**Task item**
Among the entries below, one line contains "This screenshot has height=335, width=572." and another contains "Screen dimensions: 381x464". Transcribe those two lines and every line between them, exactly.

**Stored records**
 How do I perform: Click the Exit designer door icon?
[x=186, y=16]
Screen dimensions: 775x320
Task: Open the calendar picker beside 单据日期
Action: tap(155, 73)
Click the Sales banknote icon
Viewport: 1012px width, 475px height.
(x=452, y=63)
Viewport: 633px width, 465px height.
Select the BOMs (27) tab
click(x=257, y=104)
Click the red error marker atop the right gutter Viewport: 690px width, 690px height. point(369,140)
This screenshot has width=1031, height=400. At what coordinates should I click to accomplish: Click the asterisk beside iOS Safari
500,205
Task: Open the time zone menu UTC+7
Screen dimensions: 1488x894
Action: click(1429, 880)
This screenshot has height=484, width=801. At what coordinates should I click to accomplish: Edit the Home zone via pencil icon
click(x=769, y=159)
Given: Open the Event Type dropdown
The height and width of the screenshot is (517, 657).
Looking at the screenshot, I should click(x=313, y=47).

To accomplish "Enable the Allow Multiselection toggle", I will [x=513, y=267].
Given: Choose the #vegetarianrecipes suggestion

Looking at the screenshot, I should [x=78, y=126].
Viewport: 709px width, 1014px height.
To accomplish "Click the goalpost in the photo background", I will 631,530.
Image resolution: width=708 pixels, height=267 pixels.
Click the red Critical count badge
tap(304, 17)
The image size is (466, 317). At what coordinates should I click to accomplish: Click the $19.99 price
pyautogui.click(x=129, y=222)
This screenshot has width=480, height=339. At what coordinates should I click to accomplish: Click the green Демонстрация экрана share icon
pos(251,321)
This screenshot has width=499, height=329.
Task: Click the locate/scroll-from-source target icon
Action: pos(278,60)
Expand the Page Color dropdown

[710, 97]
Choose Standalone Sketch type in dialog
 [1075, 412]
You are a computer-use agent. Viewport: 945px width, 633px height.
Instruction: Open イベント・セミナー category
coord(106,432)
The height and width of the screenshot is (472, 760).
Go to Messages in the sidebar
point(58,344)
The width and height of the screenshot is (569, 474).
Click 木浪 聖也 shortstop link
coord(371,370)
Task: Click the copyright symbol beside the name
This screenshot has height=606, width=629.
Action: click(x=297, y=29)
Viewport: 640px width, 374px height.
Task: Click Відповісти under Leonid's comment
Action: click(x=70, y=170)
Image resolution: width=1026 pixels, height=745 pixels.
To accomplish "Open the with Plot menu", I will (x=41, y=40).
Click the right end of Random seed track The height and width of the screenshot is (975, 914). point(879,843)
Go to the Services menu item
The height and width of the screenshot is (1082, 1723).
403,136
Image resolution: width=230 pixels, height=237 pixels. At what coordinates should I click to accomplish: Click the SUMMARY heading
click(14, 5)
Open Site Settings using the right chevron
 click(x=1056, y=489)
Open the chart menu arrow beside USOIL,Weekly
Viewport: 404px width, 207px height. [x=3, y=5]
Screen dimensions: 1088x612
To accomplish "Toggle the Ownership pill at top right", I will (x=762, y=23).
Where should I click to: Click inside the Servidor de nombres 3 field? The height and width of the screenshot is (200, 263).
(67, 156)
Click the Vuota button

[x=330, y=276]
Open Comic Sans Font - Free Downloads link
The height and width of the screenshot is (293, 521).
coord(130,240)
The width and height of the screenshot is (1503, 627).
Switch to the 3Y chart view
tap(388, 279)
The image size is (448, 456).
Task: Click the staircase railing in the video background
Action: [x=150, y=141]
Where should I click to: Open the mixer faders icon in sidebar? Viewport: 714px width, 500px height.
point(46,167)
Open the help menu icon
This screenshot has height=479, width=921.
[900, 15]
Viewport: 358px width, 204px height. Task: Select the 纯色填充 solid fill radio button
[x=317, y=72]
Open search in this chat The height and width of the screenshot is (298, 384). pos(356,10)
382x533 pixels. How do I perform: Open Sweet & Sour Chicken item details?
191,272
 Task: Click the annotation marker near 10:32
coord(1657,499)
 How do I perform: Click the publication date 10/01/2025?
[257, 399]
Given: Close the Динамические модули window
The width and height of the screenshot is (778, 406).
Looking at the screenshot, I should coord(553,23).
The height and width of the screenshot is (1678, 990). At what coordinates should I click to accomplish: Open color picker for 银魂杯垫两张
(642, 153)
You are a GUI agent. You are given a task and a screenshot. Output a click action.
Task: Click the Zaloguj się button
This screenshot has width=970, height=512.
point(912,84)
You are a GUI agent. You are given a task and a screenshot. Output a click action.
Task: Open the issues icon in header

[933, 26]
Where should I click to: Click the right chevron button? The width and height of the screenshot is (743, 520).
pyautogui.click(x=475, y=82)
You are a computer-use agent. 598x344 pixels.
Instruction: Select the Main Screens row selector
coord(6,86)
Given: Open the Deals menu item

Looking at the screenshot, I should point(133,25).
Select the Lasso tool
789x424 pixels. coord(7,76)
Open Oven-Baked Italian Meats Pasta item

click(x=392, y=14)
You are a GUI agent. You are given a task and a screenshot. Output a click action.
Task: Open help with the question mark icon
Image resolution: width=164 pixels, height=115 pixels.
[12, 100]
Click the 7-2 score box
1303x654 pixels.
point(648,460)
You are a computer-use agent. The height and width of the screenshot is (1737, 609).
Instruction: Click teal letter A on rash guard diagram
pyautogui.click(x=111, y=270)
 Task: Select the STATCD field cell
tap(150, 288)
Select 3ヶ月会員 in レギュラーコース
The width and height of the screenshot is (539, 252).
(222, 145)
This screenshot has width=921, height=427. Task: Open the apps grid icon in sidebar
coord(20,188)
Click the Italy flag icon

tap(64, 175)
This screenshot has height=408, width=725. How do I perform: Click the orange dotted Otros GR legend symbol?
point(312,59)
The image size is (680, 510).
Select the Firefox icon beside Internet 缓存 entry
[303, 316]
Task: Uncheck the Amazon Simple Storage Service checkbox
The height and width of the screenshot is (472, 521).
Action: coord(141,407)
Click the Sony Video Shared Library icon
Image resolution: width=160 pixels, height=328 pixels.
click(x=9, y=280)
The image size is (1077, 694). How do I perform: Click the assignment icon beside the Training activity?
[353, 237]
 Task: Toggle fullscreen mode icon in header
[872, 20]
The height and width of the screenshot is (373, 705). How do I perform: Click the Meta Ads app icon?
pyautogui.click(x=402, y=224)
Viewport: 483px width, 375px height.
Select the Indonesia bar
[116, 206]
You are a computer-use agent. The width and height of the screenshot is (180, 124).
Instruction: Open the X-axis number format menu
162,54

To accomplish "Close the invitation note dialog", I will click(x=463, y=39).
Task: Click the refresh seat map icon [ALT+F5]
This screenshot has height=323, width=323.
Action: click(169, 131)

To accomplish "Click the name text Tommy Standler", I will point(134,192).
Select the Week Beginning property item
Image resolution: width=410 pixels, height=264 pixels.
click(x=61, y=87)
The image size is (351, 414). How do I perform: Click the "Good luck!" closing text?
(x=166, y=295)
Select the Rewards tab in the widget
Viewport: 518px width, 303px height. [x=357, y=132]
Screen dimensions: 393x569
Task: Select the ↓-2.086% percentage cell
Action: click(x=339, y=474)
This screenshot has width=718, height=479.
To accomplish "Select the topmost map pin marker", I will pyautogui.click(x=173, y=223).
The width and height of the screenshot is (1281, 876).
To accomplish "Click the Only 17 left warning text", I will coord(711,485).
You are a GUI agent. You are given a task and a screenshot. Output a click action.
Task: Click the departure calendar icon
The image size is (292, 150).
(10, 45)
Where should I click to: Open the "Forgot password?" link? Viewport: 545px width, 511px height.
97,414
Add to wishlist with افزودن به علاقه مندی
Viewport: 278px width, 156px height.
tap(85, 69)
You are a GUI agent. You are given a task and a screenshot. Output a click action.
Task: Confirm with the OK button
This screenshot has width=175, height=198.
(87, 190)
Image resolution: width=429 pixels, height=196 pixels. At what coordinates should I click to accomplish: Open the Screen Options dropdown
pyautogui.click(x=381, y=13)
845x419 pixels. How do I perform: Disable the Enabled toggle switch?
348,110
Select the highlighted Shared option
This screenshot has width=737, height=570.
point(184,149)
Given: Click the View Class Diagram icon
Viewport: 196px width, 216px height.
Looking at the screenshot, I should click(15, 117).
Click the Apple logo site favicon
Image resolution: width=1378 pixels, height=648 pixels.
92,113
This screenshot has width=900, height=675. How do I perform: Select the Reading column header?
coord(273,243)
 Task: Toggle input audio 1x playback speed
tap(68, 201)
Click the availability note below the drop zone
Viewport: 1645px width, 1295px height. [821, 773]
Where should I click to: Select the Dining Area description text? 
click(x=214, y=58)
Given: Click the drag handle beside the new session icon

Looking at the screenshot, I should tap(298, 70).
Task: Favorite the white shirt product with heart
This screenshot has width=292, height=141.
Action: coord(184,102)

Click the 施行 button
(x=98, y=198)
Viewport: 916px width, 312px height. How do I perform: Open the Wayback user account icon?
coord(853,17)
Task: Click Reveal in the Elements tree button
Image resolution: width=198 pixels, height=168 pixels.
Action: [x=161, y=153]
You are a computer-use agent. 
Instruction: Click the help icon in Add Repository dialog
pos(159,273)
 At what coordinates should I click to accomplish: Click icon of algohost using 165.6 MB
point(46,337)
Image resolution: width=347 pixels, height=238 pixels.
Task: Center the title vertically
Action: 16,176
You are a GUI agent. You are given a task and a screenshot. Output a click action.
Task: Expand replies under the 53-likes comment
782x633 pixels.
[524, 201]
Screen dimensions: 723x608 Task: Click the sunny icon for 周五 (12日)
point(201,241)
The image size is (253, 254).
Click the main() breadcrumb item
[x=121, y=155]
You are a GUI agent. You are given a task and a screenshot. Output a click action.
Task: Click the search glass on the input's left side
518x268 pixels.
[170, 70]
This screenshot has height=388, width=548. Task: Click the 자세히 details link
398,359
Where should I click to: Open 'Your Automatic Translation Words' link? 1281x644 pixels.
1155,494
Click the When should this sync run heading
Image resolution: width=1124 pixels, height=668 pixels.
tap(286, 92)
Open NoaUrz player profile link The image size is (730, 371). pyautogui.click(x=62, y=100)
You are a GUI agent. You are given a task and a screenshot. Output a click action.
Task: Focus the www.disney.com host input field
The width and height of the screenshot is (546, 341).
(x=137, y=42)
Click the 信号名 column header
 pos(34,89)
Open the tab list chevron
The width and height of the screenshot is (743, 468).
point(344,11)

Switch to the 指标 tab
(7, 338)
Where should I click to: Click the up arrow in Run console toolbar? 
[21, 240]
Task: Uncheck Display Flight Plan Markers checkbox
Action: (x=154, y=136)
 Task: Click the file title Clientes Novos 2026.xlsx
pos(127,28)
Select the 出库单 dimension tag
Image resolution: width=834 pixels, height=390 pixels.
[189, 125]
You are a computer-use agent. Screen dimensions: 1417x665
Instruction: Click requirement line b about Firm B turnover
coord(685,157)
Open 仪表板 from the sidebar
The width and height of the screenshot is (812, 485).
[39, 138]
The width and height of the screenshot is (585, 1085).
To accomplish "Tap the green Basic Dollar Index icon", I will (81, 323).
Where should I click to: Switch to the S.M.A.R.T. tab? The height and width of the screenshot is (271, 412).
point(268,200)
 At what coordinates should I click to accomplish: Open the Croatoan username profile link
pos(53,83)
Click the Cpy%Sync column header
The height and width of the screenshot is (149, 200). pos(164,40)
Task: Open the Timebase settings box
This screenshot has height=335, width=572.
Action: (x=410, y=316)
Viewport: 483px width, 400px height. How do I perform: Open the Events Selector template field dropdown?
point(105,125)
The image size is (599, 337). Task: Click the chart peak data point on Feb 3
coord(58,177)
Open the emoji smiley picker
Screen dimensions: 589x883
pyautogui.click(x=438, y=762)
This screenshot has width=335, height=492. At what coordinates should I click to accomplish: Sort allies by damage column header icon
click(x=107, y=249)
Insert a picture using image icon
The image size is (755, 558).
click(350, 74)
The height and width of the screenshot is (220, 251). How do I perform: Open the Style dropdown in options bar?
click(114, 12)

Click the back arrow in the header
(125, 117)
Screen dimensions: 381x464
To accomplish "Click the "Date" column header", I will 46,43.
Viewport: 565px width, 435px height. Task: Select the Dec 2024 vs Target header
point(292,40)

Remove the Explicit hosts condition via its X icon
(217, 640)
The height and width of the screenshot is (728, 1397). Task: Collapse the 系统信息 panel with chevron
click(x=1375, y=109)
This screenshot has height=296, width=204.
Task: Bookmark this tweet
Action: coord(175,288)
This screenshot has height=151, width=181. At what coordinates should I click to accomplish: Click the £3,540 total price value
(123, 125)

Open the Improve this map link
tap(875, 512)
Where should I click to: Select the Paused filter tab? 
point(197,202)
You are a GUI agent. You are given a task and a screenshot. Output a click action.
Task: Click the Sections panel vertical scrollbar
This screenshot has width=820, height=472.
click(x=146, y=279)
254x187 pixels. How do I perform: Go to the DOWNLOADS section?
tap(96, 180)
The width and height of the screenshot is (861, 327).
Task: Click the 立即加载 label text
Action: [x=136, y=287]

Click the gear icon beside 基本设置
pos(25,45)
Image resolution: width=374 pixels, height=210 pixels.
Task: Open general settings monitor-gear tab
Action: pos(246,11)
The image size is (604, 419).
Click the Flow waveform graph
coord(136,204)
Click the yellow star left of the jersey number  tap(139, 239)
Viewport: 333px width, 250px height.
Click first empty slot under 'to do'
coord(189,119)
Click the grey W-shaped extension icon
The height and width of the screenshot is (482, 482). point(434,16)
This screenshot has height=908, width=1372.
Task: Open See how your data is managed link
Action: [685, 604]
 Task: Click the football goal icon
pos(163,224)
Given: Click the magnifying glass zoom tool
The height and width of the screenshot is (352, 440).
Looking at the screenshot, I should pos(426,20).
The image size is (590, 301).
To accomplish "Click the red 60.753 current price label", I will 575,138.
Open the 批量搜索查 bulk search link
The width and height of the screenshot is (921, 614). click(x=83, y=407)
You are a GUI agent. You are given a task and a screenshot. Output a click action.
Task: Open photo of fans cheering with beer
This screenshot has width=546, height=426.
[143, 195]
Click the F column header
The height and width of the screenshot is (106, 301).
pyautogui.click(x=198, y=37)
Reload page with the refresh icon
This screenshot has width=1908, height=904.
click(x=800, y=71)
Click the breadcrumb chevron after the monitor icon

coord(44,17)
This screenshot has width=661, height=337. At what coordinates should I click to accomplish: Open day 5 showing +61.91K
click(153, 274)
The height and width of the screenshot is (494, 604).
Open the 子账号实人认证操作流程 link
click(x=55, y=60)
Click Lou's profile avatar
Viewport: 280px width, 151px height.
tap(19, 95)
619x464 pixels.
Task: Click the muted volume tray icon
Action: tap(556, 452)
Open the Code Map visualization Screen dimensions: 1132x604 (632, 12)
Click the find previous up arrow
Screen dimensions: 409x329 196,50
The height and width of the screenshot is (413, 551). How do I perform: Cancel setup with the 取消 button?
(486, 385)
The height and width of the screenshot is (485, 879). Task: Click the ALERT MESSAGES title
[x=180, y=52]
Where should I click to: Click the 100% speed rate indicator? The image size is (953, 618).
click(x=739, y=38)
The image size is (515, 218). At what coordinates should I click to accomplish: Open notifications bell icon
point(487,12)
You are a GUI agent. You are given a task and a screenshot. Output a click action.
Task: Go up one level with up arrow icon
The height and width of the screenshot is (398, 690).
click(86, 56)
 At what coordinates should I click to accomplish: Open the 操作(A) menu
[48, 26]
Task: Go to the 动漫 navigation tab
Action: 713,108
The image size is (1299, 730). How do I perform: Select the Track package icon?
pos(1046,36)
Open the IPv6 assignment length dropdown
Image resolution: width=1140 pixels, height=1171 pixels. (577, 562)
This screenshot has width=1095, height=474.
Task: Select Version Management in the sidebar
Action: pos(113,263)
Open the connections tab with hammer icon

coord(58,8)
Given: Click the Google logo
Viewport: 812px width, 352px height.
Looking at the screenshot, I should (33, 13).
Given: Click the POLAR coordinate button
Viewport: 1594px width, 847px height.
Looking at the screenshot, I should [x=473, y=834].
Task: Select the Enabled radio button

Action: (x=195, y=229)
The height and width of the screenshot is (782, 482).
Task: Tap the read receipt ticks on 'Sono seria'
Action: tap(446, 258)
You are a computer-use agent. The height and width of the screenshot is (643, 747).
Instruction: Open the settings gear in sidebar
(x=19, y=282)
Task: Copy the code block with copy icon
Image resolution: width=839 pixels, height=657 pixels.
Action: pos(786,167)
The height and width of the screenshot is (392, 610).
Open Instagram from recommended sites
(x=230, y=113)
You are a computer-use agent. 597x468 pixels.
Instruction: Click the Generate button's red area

**Answer to this problem**
This screenshot has height=335, width=572.
Action: (x=410, y=316)
Viewport: 483px width, 400px height. How do I perform: Open the Events Selector template field dropdown?
point(105,125)
The image size is (599, 337). Task: Click the chart peak data point on Feb 3
coord(58,177)
Open the emoji smiley picker
Screen dimensions: 589x883
pyautogui.click(x=438, y=762)
This screenshot has width=335, height=492. At what coordinates should I click to accomplish: Sort allies by damage column header icon
click(x=107, y=249)
Insert a picture using image icon
The image size is (755, 558).
click(350, 74)
The height and width of the screenshot is (220, 251). How do I perform: Open the Style dropdown in options bar?
click(114, 12)

Click the back arrow in the header
(125, 117)
Screen dimensions: 381x464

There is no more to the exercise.